Havia na chusma dos forçados dois que remavam muito mal e a quem o patrão levantino batia de vez em quando com um chicote de nervo de boi nas espáduas nuas. Cândido, por um movimento natural, olhou com mais atenção para estes galerianos e aproximou-se deles com piedade. Certos traços dos seus rostos desfigurados pareceram-lhe ter alguma semelhança com os de Pangloss e do infeliz barão jesuíta, o irmão da menina Cunegundes. Esta ideia comoveu-o e entristeceu-o. Examinou-os com maior atenção e disse a Cacambo:
- A verdade é que, se eu não tivesse visto enforcar mestre
Pangloss e tido a infelicidade de matar o barão, diria que são eles que remam nesta galera.

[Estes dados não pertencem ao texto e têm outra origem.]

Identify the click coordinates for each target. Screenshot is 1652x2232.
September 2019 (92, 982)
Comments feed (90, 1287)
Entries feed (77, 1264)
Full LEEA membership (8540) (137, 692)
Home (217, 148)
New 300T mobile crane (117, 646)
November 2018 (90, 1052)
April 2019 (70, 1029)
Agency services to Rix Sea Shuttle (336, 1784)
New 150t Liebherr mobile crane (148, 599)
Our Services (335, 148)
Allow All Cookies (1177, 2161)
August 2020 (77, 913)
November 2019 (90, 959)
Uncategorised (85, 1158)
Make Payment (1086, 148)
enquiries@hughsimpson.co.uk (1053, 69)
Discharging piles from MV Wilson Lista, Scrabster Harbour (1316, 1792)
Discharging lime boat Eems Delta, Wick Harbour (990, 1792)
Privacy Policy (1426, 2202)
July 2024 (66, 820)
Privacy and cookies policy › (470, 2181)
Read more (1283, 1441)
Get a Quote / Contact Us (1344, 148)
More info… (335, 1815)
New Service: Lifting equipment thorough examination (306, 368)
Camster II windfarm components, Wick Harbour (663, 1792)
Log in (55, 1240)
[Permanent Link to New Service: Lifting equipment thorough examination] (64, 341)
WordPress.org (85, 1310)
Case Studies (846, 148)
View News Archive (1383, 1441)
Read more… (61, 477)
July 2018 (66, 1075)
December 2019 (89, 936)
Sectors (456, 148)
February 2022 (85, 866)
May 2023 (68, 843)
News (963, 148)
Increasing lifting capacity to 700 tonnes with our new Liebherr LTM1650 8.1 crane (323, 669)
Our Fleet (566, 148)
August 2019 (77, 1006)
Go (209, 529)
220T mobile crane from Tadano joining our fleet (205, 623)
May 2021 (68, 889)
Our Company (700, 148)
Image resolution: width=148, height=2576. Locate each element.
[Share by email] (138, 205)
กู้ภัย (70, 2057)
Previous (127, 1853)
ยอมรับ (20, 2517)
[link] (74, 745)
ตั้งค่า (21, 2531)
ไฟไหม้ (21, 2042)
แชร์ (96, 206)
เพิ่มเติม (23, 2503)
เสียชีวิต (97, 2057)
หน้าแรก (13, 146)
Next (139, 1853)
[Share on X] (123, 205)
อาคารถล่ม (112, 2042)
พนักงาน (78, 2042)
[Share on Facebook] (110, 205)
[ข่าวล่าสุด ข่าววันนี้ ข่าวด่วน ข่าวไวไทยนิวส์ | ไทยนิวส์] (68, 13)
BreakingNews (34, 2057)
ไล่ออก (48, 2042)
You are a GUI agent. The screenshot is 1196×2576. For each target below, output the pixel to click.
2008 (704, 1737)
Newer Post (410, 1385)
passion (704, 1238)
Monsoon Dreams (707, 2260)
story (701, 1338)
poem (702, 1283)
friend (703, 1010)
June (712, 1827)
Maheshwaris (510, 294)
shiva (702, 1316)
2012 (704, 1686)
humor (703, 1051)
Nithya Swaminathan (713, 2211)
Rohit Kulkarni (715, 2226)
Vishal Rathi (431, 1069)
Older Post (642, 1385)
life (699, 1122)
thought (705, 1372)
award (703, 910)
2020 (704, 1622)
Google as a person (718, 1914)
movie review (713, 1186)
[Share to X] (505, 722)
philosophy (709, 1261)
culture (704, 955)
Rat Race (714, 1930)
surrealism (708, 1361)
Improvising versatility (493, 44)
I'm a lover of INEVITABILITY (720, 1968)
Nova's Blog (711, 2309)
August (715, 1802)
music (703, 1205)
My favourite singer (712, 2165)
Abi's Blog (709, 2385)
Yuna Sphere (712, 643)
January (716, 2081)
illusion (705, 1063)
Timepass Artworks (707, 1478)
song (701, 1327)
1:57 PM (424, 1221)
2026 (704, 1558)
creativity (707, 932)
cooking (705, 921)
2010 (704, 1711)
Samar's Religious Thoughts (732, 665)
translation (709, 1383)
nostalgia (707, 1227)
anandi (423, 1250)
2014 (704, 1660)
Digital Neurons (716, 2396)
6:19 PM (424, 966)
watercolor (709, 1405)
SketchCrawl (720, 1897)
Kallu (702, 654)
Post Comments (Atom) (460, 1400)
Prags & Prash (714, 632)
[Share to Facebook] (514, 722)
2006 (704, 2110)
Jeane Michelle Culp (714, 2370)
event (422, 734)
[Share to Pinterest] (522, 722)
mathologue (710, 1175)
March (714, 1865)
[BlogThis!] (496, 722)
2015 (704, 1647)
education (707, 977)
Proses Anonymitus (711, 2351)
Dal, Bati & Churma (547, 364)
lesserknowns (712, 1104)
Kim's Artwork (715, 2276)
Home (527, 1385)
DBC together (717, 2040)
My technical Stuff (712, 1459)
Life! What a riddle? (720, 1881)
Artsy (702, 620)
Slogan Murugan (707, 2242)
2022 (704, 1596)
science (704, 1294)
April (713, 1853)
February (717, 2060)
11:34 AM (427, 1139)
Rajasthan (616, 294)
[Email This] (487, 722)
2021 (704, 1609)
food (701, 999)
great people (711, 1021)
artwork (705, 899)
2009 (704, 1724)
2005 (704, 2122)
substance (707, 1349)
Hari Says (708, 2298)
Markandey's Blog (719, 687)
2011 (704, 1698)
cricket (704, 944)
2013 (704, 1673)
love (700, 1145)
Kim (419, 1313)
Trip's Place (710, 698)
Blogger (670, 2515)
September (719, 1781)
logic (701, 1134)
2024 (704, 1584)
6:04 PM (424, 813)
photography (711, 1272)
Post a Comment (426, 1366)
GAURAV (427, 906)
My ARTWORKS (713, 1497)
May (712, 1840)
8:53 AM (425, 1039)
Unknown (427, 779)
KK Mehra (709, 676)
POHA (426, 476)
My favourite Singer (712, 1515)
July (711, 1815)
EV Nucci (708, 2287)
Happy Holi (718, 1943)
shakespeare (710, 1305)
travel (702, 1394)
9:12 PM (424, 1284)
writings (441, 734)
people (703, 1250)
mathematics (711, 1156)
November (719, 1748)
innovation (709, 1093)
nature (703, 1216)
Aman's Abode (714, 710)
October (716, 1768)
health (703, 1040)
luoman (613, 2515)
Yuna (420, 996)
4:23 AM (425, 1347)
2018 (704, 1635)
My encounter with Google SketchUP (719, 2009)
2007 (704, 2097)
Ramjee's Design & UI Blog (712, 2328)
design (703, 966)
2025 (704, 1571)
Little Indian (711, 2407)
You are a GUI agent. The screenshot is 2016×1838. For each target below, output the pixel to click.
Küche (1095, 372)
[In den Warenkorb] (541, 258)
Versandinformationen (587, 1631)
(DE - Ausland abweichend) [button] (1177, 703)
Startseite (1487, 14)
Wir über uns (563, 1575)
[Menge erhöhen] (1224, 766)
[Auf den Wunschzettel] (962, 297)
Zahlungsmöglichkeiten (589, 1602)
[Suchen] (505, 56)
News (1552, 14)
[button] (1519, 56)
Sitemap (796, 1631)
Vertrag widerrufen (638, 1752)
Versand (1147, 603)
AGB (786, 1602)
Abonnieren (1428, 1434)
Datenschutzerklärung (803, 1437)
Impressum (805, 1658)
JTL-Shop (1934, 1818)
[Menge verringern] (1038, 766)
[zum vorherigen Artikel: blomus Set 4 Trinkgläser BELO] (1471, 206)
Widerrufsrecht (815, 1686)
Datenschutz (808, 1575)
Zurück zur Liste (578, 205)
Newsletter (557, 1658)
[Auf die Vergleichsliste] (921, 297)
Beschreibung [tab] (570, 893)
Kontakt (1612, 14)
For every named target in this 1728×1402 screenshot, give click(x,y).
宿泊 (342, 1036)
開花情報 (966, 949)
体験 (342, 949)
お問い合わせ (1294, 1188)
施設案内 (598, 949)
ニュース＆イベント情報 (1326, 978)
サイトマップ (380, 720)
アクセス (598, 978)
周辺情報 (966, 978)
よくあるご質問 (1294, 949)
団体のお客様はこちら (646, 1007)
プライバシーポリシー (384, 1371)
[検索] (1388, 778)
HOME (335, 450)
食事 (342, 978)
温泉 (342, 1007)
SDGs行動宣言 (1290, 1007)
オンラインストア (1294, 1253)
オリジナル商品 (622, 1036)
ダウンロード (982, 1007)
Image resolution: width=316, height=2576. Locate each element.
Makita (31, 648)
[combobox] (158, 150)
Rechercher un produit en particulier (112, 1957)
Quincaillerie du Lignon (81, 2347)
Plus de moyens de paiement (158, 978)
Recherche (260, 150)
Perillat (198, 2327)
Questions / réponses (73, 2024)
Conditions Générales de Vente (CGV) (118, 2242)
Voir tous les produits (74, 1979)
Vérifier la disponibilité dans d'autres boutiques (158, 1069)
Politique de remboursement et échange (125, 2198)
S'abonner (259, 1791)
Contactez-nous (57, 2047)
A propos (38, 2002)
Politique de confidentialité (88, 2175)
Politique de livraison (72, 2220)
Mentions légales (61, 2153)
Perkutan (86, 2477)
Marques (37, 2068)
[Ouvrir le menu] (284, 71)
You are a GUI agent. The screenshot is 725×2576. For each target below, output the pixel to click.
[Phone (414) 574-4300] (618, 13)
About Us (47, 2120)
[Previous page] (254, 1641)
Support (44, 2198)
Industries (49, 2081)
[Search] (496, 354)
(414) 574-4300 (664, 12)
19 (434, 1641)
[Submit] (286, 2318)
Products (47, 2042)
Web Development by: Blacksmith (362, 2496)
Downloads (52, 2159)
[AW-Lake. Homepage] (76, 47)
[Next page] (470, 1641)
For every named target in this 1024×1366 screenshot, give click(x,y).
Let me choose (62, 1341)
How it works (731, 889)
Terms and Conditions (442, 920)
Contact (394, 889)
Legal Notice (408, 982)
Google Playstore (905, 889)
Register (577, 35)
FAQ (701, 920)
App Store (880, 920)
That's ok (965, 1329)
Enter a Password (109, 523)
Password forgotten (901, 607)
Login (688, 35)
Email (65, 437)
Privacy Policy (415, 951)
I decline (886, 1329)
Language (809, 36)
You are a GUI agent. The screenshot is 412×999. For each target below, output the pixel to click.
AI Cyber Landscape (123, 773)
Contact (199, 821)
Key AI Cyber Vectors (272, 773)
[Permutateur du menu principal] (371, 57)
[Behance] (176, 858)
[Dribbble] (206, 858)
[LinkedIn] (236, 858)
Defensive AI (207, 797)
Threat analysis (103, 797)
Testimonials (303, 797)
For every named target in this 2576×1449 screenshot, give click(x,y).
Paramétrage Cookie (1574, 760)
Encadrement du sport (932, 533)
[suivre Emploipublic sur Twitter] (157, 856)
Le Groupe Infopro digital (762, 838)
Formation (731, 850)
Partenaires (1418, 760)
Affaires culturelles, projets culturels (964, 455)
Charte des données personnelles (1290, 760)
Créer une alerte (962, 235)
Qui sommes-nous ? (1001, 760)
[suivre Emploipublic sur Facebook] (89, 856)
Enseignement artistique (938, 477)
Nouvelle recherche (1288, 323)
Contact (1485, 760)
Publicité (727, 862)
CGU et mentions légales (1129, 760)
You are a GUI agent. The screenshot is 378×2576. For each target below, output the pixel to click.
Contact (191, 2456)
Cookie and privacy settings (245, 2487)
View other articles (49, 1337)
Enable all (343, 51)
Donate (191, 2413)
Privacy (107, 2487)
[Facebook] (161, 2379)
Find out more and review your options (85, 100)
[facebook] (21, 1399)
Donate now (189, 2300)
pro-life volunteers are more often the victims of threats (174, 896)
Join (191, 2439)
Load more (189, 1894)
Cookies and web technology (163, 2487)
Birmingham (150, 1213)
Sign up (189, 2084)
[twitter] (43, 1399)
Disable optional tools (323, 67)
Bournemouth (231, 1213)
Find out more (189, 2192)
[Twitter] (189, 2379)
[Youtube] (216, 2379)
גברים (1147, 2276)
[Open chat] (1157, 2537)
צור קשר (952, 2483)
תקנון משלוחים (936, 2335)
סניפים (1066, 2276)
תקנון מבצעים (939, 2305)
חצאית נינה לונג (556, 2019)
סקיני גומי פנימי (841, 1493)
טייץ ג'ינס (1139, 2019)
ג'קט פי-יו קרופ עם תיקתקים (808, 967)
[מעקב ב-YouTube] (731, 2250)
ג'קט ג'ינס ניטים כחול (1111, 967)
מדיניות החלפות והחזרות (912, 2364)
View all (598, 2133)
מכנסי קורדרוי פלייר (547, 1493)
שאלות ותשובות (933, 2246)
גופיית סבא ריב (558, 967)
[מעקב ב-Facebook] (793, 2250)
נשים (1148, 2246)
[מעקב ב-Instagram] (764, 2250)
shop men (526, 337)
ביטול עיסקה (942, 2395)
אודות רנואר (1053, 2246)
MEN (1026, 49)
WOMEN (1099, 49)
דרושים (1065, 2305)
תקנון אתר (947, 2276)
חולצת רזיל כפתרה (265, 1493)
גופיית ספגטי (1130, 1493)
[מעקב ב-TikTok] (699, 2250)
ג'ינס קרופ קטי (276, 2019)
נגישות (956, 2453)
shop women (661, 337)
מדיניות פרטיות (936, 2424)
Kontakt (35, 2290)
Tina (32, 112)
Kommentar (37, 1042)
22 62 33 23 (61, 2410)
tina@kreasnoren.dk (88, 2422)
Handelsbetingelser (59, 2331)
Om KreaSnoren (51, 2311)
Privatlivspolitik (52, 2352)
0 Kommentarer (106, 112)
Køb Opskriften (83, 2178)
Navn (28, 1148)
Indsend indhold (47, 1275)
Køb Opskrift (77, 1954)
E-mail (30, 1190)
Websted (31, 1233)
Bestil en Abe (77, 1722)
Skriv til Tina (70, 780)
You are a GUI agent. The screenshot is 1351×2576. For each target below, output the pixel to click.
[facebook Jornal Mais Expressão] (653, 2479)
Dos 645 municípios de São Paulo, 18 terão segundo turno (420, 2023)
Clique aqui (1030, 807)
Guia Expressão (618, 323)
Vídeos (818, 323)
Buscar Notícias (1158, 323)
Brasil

Ao ouvirem falar no barão e em Pangloss, os dois forçados soltaram um grande grito e deixaram cair os remos.
O patrão levantino correu para eles e as vergalhadas redobraram. - Parai, parai, senhor! - gritou Cândido -, e dar-vos-ei quanto dinheiro quiserdes.
- O quê?, é Cândido! - dizia um dos forçados.
- O quê?, é Cândido! - dizia o outro.
- Será um sonho? - dizia Cândido. - Estarei acordado e nesta galera? Será o Sr. Barão, que eu matei, e mestre Pangloss, que eu vi enforcar?
- Somos nós próprios, somos nós próprios - responderam eles.
- O quê?! É este o grande filósofo? - perguntava Martin.
- Quanto quereis pelo resgate do Sr. De Thunder-ten-tronckh, um dos primeiros barões do império, e do Sr. Pangloss, o metafisico mais profundo da Alemanha?
- Cão de Cristão - respondeu o levantino -, visto estes dois vis forçados serem barões e metafísicos, o que é, sem dúvida, uma grande dignidade no seu país, dar-me-ás cinquenta mil cequins.
- Dar-vo-los-ei logo que chegarmos a Constantinopla.